The respondent appeared, waived the issuance of the alternative writ, and demurred to the petition on the grounds that said ordinance seeking to reduce the *Page 556 amount of interest due on the assessment was violative of Section 100 of the Constitution of Alabama.

The petition originating this cause was filed in the lower court on 19 September 1941. The judgment and order of the lower court here appealed from was entered 5 February 1947. Appeal from said order being duly perfected to this court, the cause was submitted on 16 December 1947.

The proceedings below raise only one question, namely, whether a municipality which owns a public improvement assessment against property in the municipality may reduce the interest rate on such assessment retroactively.

Section 100 of our Constitution is as follows:

"No obligation or liability of any person, association, or corporation held or owned by this state, or by any county or other municipality thereof, shall ever be remitted, released, or postponed, or in any way diminished, by the legislature; nor shall such liability or obligation be extinguished except by payment thereof; nor shall such liability or obligation be exchanged or transferred except upon payment of its face value; provided, that this section shall not prevent the legislature from providing by general law for the compromise of doubtful claims."

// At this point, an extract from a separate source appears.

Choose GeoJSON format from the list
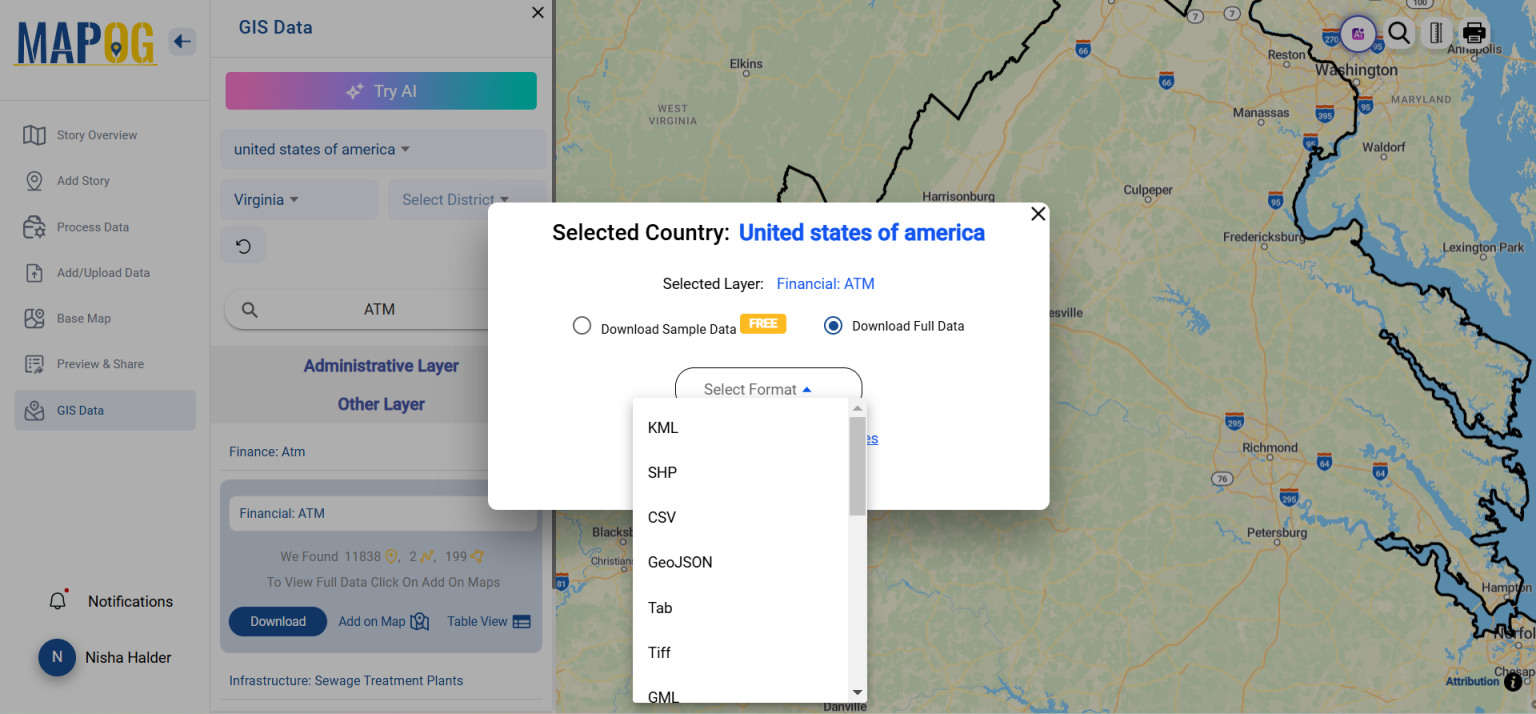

The above section governs county and municipal officers as well as the Legislature. New Farley National Bank v. Montgomery County, 203 Ala. 654, 84 So. 815.

Section 100, supra, however, by its very words pertains to the obligation or liability of any person, association, orcorporation held or owned by this state, county or municipality thereof. (Italics ours.)

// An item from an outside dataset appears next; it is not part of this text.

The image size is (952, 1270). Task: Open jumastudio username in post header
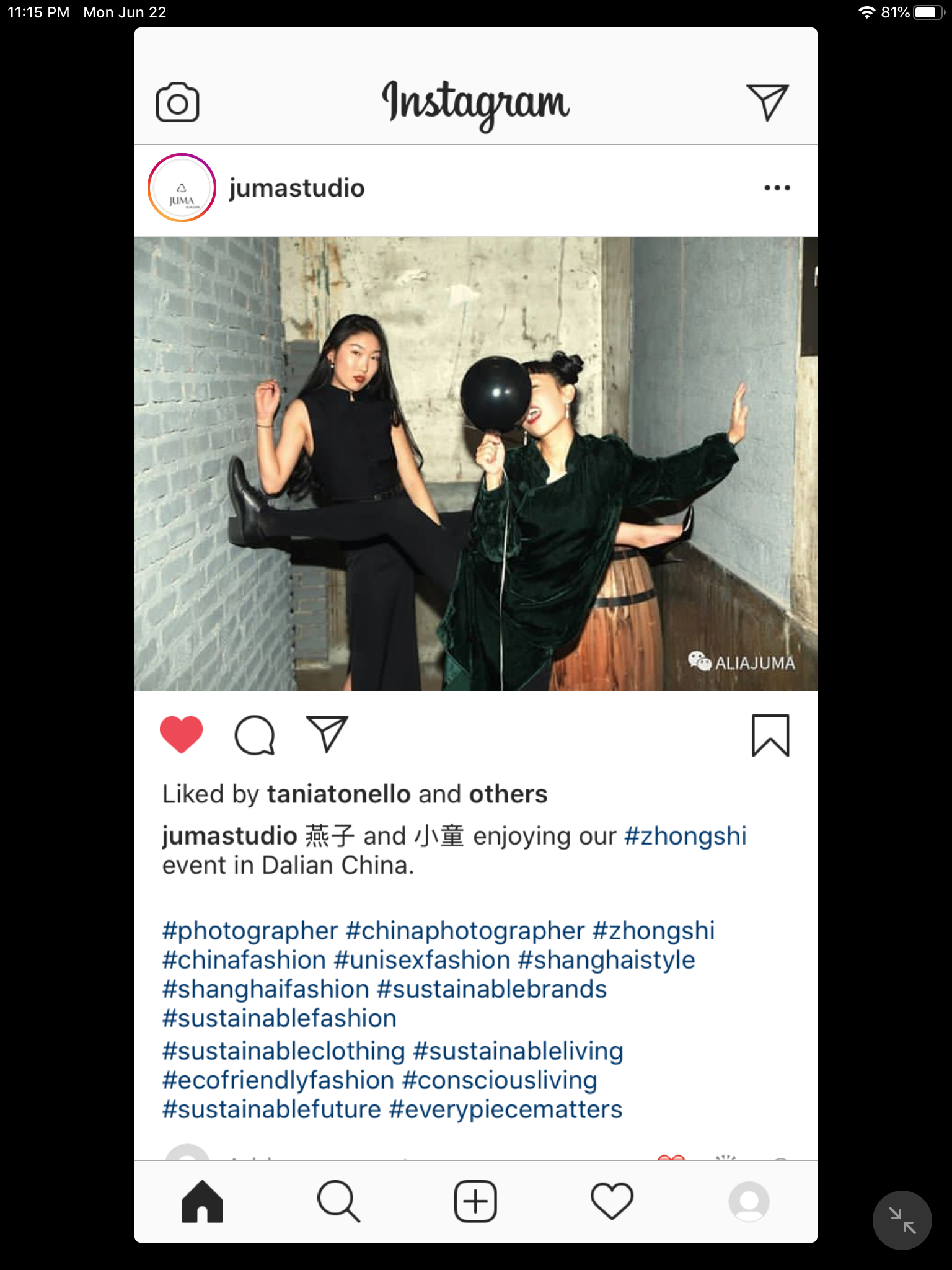pos(297,188)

Municipalities may make street improvements and assess the cost thereof against the abutting property. The municipal governing body fixes the amount of the assessment for such improvement, and the governing body has no power to reduce or abate an assessment for such public improvement after it has become final except in cases where appeals are taken within the time allowed. All such assessments bear "interest" as fixed at not exceeding eight per cent per annum after the expiration of thirty days from the date on which the assessment is made final. See generally Chapter 11, Title 37, Code of Alabama 1940; Municipal Improvement Act, General Acts 1927, p. 753.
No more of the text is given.